Gli atti venivano, indi, trasmessi per competenza, all’Autorità Giudiziaria di Milano ed, in tale sede, allo stesso Mutti, con mandato di cattura notificatogli il 4 giugno 1974, il Giudice Istruttore del Tribunale contestava il delitto previsto dall'art.270 comma III C.P. per aver partecipato all'associazione sovversiva costituita dal Freda, dal Ventura, dal Giannettini e da altri.

 

 

L'imputato cercava di discolparsi asserendo di aver ricevuto le due lettere per posta e negando di essersi recato presso lo studio dell'avv.Ghidoni.
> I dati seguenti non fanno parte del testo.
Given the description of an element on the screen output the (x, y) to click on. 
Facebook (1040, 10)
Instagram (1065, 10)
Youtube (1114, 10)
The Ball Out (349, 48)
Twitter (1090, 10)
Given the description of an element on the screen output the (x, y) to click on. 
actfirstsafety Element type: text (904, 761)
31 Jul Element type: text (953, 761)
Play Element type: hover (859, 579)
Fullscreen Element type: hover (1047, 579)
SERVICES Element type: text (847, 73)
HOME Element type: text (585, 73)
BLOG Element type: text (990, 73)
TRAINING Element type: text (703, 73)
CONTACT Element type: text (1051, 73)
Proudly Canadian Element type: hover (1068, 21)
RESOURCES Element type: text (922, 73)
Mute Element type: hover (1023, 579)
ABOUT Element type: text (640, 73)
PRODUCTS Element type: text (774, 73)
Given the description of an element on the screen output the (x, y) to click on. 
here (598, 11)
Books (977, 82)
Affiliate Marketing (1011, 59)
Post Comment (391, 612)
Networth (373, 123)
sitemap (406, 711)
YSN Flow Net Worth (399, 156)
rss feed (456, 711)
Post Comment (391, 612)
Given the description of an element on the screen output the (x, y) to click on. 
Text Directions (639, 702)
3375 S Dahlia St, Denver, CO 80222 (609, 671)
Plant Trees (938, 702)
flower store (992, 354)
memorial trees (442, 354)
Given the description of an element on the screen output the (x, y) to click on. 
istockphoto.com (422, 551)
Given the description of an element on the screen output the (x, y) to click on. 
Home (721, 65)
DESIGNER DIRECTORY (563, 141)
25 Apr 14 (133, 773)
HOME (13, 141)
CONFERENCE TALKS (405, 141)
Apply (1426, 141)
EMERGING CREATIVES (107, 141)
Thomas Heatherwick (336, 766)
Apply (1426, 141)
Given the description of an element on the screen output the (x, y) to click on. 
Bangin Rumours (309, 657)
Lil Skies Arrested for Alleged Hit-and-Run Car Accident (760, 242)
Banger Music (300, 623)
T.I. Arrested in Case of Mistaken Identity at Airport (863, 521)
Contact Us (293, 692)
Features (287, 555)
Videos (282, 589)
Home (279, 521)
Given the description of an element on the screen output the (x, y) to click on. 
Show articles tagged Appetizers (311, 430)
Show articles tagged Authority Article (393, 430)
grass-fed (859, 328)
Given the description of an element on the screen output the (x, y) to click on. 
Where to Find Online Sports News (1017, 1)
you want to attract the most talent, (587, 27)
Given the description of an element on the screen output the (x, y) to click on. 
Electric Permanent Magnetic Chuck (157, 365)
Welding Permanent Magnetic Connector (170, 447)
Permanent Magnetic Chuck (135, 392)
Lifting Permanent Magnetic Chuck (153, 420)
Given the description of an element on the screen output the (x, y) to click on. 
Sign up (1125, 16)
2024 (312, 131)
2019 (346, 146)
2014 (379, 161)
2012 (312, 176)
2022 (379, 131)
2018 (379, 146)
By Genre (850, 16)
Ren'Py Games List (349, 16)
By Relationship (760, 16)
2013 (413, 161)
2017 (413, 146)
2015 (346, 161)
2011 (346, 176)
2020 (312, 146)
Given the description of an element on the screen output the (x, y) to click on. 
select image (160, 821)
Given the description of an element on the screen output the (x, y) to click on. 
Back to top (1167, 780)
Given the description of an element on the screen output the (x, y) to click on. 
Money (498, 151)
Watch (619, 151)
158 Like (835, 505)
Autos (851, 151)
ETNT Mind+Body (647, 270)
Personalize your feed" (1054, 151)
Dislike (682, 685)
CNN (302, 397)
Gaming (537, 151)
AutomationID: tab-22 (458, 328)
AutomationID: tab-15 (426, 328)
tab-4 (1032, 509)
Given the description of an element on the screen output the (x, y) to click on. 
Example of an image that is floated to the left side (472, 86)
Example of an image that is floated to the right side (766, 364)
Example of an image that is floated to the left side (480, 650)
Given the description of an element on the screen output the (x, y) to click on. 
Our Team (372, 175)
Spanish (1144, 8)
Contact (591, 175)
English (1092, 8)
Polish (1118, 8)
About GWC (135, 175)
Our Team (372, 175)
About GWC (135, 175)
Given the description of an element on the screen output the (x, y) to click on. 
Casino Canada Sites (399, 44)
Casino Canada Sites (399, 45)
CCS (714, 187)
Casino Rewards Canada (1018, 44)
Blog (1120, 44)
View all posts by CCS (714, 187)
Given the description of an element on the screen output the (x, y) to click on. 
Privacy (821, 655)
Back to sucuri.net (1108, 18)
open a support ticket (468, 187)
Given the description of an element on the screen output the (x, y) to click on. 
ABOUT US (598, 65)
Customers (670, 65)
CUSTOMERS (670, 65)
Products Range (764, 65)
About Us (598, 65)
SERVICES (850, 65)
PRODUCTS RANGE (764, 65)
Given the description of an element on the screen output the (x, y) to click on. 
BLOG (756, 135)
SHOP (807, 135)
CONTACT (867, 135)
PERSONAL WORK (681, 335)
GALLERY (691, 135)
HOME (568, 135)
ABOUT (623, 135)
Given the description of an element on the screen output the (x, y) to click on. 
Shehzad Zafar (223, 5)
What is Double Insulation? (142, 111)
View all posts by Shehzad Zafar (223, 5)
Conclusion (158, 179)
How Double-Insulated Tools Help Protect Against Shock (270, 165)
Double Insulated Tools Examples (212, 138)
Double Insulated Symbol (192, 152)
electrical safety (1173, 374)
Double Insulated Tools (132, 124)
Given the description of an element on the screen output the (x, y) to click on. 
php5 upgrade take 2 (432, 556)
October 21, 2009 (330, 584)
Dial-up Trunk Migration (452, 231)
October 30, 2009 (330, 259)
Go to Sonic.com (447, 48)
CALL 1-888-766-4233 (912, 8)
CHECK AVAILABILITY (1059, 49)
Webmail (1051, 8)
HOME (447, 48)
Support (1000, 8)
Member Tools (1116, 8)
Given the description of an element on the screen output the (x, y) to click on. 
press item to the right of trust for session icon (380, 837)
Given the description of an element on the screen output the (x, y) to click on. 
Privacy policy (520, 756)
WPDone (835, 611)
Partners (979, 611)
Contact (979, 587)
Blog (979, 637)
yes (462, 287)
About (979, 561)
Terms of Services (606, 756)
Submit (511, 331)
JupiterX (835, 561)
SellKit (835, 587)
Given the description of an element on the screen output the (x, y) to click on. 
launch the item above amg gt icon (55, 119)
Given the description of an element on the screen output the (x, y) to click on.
Ipotizzava che il Freda, da lui conosciuto verso il 1964-65 nella sede della "Giovane Europa" di Bologna, avesse pensato di rivolgersi a lui "perchè era l'unica persona libera”. Dichiarava di non conoscere Giovanni Ventura nè Guido Giannettini.

 

 

Il 19 agosto 1974 egli veniva scarcerato per avvenuta decorrenza dei termini di custodia preventiva.

 

 

Altra contestazione per lo stesso titolo, quale compartecipe della suddetta associazione sovversiva, aveva nel frattempo ricevuto, con mandato di cattura eseguito il 28 giugno 1974, tale Aldo Gaiba; nella cui abitazione erano stati rinvenuti e sequestrati molti documenti comprovanti l'impegno da lui profuso, in favore di Franco Freda e Claudio Orsi, nell'ambito di appositi comitati istituiti per la difesa di questi ultimi in giudizio e presso l'opinione pubblica contro le accuse loro mosse.

 

 

Con Claudio Mutti il Gaiba aveva, inoltre, costituito l'associazione Italia-Libia" destinata alla propaganda dell'ideologia politica tipica del "gruppo Freda".

 

 

Il Gaiba, nei suoi interrogatori, ammetteva di aver fatto parte di un "comitato pro-Freda", ma negava di aver partecipato ad associazioni sovversive, precisando di aver conosciuto il Freda medesimo il 25 ottobre 1970 in occasione di alcune conferenze da questi tenute a Ferrara. Il 23 agosto 1974 otteneva la libertà provvisoria.